Dictum de Acton

Los gobernantes que intentan de una u otra manera destruir o silenciar los contrapesos que todo ejercicio de poder debe tener, no entienden la democracia.

Creen que por haber obtenido en una determinada elección el apoyo de la mayoría de los ciudadanos -en muchos casos sólo una mayoría relativa- tienen el derecho a hacer con el país lo que les plazca, esperando además que los otros poderes y las minorías opositoras acaten sin chistar todas sus decisiones.

Conciben a la democracia como la dictadura de la mayoría.

Así lo malentienden el presidente López Obrador, los diputados y senadores de su partido y sus seguidores.
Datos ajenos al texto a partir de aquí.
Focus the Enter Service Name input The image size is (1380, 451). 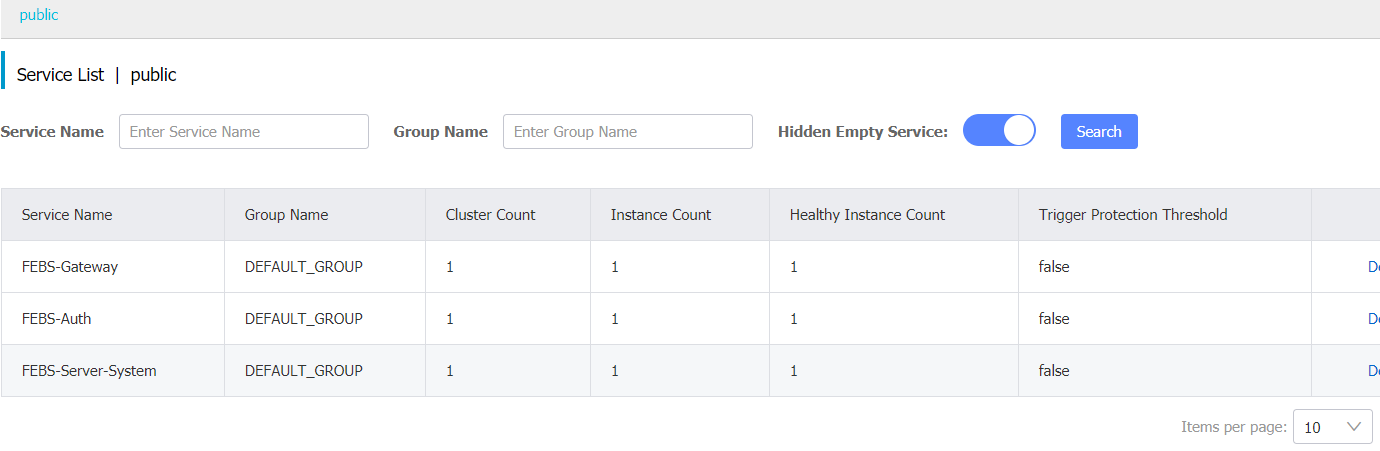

Creen que, por haber ganado por primera vez una elección presidencial, los millones que no votamos por ellos debemos vivir callados; que las leyes vigentes y hasta la misma Constitución deben modificarse en todo lo que se oponga a sus intereses; que no tienen por qué dar cuentas a nadie y mucho menos a la oposición, a quienes consideran no adversarios políticos, sino enemigos.

Están convencidos de que sus objetivos son superiores y por lo tanto no pueden estar supeditados a ninguna ley, precepto constitucional, escrutinio, auditoría o contrapeso autónomo. De ahí el famoso dicho de López Obrador de que "no me vengan con que la ley es la ley". Si una ley se opone a sus deseos, lo que está mal es la ley, no él.
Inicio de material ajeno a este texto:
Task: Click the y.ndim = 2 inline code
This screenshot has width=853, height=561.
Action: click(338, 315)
Para evitar precisamente que alguien se sienta infalible y actúe como rey, es que existe la separación de poderes, los organismos autónomos, la oposición y todos los llamados contrapesos que el Presidente quiere nulificar.

Por eso intenta una y otra vez controlar el contrapeso del Poder Judicial, desmantelar y desacreditar al INE, intervenir en los procesos electorales y bloquear el funcionamiento del INAI. Por eso también sus fervientes y manifiestos deseos para lograr una mayoría calificada en el Congreso y de esa manera impedir que nadie pueda nunca más objetar o echarle abajo los decretos y cambios constitucionales que le permitirían controlar todo, evadir la rendición de cuentas y que su partido y allegados se instalen indefinidamente en el poder.

Nadie nunca debe ser capaz por sí solo de tener o controlar todo el poder. En una auténtica democracia, el control del poder no existe. Sólo los reyes y dictadores, los gobiernos llamados precisamente totalitarios, lo controlan todo.

En las democracias sanas, los que hoy son mayoría saben que mañana pueden pasar a ser minorías, y en ese momento querrán tener funcionales y expeditos los contrapesos que hoy les molestan.

Nos toca a los ciudadanos reclamar la excesiva concentración del poder, y la infalibilidad atribuida al Presidente y su 4T, tal como lo hiciera en 1887 el historiador británico y noble católico de ideas liberales John Emerich Dalkberg Acton (Lord Acton) en una carta que dirigió al obispo Mandell Creighton, oponiéndose en ese entonces a la proclamación del dogma de la "infalibilidad pontificia" en el Concilio Vaticano I en el que intervino. Esa carta entre otras cosas decía: "No puedo aceptar su doctrina de que no debemos juzgar al Papa o al Rey como al resto de los hombres con la presunción favorable de que no hicieron ningún mal. Si hay alguna presunción es contra los ostentadores del poder, incrementándose a medida que lo hace el poder (...). Todo poder tiende a corromper y el poder absoluto corrompe absolutamente".

Esta última frase, conocida hoy como el "Dictum de Acton", nos debe recordar que, en cualquier gobierno, empresa o institución el poder siempre debe tener límites. Y que la única manera de garantizar que los límites establecidos sean respetados, es teniendo contrapesos suficientemente fuertes y autónomos para llamar a cuentas y, en su caso, destituir a quien los sobrepasa.

En las democracias el pueblo manda, sí, pero sus votos no son de confianza ciega. El poder otorgado no es un "cheque en blanco", es más bien (siguiendo la analogía bancaria) una tarjeta de crédito con vigencia y límites preestablecidos en un contrato social llamado Constitución, que los gobernantes electos juraron cumplir y que hacemos valer a través de la separación de poderes y de los organismos ciudadanos autónomos.

Podríamos decir que, sin contrapesos fuertes, los ciudadanos estamos cívicamente muertos.

"El límite de la conducta son los escrúpulos".